You can ask. How did it get authentication right?

Since I’m using Cursor, few more things are added automatically. I’ve defined both my global cursor rules (Cursor -> Settings => Cursor Settings => Rules => User Rules) & .cursorrules file defined for the project itself.

I used Cursor’s Manual mode targeting existing script. I had already defined (or LLM-generated to be honest) authentication details for previous task, so LLM could reuse that piece.

It took me several minutes to obtain JSON list of recent episodes. And I didn’t stop there…

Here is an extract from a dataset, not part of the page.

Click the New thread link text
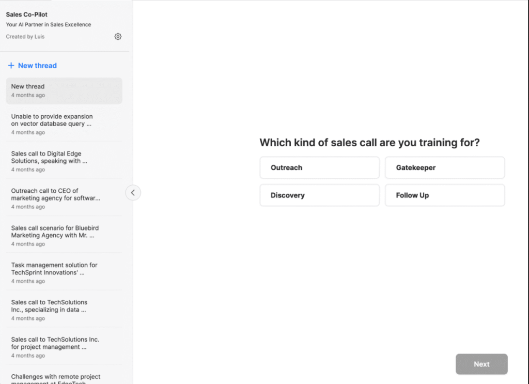This screenshot has height=384, width=529. 37,65
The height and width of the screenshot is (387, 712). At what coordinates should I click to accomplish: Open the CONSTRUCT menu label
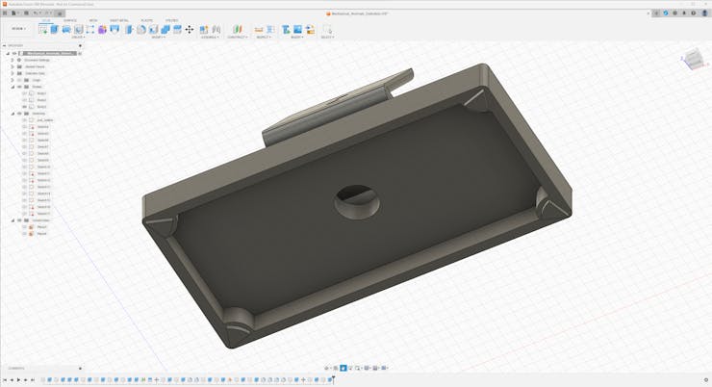pyautogui.click(x=238, y=38)
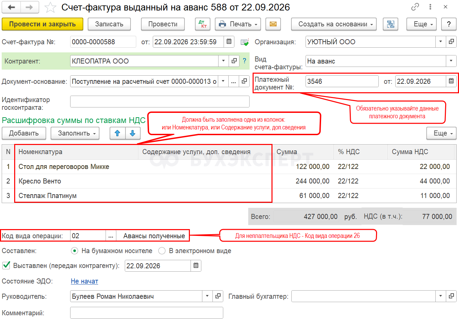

Looking through JSON with recent episodes isn’t convenient. I quickly thought about friendly way to browse through recent episodes. Maybe I should build admin tool? Nah… That’s too much. There’s a simpler way. I’m already using Notion to manage OwlCast project & schedule upcoming summaries. There needs to be a simple way to ingest data into Notion database & get episodes browser for “free” (that’s another strong argument for using Notion).

4 hours later...

I’ve built recent episode viewer/tools/integration/automation in less than 4 hours.

tmrw-fix

Was everything perfect? No.

Was everything running without manual changes? No.

Is it state of the art? No.

Is code perfect, decoupled, reusable? No.

Does it solve the problem? YES.

And that’s the most important thing. We, developers, often forget about why we write code in the first place. It’s to solve the problem.

How much time would it take to code everything by myself? That’s a good question. I estimate 3x more.